#### [Source passage]

Jamaican National Pleads Guilty to Federal Charge in Lottery Fraud/Extortion Scheme

For Immediate Release
U.S. Attorney's Office, District of Columbia
Defendant Tried to Trick Victims Into Believing They Won Mega Millions Lottery

            WASHINGTON – Keniel Thomas, 29, a Jamaican national, pled guilty today to trying to extort money from a couple in Washington D.C., who he tried to trick into believing they won the Mega Millions lottery, announced U.S. Attorney Jessie K. Liu and Nancy McNamara, Assistant Director in Charge of the FBI’s Washington Field Office.

            Thomas, also known as “David Morgan,” pled guilty in the U.S. District Court for the District of Columbia to a charge of interstate communication with the intent to extort. The charge carries a statutory maximum of 20 years in prison and potential financial penalties. Under federal sentencing guidelines, Thomas faces a likely range of 33 to 41 months in prison and a fine of up to $150,000. Following completion of his prison term, he will face deportation proceedings. The Honorable Chief Judge Beryl A. Howell scheduled sentencing for Jan. 11, 2019.

            According to the government’s evidence, Thomas, posing as “David Morgan,” placed a call on June 9, 2014 to a man who lived and worked in the District of Columbia. Thomas told the man that he was the head of Mega Millions and that the man was the winner of $15.5 million and a 2014 Mercedes Benz. Thomas told the man that the man needed to pay $50,000 to cover the taxes before the award was provided to him. He also told the man that he had information about his employment history. Shortly after the call, the man contacted the FBI.

            The following day, the man placed a call to “David Morgan” that was recorded by the FBI. In it, Thomas again told the man that he worked for Mega Millions. This time, he said the man was the first-place winner of a prize valued at $72 million and that included a 2014 Mercedes Benz with a year of free insurance. Once again, Thomas said that the man needed to send $50,000 to him to cover the taxes on the prizes.

(Rows of data for pointing)

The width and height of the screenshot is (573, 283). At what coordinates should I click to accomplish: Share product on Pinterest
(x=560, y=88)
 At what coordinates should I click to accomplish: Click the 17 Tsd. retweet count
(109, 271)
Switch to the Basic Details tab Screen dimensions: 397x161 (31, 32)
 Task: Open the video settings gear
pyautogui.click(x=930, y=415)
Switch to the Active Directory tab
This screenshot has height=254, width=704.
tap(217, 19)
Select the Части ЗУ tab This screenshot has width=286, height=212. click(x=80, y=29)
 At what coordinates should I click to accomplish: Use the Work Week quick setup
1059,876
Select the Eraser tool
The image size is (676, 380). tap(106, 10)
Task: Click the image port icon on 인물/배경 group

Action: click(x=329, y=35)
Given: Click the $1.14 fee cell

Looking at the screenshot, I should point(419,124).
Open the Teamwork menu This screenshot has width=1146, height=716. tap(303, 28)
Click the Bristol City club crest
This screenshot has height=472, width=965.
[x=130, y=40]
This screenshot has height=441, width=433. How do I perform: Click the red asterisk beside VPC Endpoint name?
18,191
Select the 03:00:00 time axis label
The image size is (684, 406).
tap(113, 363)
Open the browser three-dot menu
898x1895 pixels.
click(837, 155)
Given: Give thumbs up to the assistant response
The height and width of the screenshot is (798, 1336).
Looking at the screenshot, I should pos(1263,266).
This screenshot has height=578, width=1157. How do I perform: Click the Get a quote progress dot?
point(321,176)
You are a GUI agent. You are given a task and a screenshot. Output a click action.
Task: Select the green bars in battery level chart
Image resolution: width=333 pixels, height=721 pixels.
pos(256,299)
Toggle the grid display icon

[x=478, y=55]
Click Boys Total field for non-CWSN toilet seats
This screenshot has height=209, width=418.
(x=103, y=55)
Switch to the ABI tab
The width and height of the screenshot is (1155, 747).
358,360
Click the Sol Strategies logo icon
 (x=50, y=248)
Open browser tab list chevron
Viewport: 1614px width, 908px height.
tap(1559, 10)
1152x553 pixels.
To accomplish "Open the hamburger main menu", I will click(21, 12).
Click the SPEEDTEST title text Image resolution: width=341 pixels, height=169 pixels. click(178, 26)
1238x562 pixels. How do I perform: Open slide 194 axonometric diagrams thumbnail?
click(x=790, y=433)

#### [To be done]
[A] Condense the paragraph of the press release that begins "According to the government's evidence" into a short bulleted list that keeps its main facts.
[B] According to the press release, for what date did Chief Judge Beryl A. Howell schedule Thomas's sentencing?
These lines are not required for the work that follows.

#### [Responses in order]
[A]
- On June 9, 2014, Thomas, posing as "David Morgan," called a man who lived and worked in the District of Columbia.
- He claimed to be the head of Mega Millions and said the man had won $15.5 million and a 2014 Mercedes Benz.
- He said the man had to pay $50,000 to cover taxes before receiving the award.
- He also claimed to have information about the man's employment history.
- Shortly after the call, the man contacted the FBI.

[B] Jan. 11, 2019.